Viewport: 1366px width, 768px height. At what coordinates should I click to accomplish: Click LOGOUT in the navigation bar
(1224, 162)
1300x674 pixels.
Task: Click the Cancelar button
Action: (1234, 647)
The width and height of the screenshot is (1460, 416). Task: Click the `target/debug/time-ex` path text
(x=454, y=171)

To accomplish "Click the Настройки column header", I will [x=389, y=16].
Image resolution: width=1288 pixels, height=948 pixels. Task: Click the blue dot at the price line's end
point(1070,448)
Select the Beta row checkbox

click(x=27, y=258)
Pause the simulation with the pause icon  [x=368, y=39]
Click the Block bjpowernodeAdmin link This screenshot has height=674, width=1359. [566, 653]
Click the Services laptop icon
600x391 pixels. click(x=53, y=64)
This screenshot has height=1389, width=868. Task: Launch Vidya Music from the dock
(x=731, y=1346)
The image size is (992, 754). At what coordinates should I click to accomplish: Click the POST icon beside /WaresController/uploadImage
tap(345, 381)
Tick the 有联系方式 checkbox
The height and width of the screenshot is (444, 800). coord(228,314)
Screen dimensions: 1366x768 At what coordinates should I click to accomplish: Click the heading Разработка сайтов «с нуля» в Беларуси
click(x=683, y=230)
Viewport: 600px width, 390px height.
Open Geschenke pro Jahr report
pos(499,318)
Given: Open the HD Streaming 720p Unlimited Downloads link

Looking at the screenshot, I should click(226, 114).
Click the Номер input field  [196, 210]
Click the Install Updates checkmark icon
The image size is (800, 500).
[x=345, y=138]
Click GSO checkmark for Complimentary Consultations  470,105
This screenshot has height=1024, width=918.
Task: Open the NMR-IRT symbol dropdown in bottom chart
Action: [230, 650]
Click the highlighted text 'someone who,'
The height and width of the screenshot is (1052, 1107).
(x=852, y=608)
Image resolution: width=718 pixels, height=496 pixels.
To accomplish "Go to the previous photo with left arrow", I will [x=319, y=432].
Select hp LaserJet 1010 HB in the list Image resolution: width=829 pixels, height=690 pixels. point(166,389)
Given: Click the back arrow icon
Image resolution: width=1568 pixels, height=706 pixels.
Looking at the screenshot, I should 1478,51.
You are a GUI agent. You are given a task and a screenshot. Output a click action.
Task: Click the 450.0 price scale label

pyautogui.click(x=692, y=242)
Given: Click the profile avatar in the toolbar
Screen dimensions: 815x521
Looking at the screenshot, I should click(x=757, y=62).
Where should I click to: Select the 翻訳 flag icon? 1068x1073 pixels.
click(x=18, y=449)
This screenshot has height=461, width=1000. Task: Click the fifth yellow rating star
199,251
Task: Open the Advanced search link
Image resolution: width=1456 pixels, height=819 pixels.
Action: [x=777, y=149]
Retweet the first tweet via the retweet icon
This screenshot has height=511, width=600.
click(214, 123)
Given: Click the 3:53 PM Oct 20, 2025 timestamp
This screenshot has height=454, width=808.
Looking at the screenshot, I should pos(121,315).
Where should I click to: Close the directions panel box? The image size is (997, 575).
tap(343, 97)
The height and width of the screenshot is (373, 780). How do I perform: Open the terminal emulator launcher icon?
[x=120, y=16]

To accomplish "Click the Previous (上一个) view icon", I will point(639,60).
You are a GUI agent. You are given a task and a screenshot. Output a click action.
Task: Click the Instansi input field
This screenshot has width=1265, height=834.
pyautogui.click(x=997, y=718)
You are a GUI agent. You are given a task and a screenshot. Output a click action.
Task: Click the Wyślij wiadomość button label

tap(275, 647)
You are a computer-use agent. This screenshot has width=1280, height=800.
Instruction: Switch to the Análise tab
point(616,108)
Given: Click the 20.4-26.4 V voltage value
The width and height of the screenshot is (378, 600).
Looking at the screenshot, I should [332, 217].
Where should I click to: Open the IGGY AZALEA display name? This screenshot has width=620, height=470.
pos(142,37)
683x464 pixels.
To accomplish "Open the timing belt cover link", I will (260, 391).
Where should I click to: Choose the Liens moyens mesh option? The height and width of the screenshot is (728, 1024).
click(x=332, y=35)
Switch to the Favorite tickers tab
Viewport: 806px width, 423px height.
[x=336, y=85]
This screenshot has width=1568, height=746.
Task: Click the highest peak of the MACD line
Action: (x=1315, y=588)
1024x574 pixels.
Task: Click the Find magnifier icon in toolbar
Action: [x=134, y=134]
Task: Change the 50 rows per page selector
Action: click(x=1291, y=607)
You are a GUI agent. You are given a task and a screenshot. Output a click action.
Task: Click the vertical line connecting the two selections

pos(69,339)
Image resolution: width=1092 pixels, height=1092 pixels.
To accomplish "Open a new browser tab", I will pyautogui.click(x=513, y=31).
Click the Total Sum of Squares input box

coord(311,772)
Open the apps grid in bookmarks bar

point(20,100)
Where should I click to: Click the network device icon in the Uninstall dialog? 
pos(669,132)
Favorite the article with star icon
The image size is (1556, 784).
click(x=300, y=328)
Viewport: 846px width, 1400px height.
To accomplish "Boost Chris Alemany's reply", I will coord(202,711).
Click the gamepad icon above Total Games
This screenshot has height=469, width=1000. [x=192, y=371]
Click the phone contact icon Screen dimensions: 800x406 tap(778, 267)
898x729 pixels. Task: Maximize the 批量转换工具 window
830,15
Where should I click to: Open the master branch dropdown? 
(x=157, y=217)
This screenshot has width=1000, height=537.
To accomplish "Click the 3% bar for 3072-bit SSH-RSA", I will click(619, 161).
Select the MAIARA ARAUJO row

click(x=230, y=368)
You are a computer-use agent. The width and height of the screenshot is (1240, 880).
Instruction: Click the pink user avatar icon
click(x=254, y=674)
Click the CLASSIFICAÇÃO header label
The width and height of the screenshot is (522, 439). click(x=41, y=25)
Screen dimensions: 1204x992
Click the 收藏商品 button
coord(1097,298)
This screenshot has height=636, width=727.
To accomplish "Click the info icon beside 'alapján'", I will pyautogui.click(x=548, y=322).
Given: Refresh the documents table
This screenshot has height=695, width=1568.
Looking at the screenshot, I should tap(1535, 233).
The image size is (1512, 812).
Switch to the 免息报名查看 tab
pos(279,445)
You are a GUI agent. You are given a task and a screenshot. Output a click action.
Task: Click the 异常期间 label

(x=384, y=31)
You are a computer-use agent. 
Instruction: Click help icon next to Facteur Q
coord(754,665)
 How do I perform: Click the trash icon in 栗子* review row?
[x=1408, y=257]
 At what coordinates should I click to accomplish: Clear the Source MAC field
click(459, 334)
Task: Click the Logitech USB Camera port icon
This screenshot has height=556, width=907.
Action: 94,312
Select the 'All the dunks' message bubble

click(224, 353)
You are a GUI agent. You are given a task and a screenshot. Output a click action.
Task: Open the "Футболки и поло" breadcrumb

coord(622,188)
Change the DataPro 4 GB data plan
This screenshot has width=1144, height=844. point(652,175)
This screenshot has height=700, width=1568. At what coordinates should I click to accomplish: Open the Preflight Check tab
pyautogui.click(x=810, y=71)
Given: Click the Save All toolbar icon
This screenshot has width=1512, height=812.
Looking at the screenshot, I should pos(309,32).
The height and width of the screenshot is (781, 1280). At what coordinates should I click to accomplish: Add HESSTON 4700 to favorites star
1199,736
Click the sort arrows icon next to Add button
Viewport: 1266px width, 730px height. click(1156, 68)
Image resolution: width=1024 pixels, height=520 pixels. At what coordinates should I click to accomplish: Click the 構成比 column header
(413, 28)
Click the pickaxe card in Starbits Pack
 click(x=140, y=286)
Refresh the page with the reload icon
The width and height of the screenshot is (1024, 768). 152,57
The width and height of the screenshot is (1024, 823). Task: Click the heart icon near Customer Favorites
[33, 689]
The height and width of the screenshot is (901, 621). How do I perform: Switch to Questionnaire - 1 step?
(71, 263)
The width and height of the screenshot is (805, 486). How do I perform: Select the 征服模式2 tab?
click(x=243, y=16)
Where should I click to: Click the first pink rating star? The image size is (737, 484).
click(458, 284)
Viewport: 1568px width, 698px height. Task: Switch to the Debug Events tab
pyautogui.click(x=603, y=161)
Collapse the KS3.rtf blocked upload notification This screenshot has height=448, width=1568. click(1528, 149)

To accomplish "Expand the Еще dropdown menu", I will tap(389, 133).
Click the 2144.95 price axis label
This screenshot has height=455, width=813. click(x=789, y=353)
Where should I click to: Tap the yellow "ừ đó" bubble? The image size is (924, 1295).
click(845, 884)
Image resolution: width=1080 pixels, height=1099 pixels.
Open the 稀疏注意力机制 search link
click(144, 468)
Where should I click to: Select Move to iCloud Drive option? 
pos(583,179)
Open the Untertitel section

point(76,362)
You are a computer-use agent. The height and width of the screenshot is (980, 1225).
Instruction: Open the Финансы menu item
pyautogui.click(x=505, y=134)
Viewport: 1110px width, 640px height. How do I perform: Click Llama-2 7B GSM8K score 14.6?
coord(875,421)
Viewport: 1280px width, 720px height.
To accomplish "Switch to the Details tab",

-- INSTRUCTIONS FOR THE TASK --
Those lines above that contain the string "computer" should be returned.

-- YOUR SOLUTION --
You are a computer-use agent. This screenshot has width=1280, height=800.
You are a computer-use agent. The width and height of the screenshot is (1240, 880).
You are a computer-use agent. 
You are a computer-use agent. The height and width of the screenshot is (980, 1225).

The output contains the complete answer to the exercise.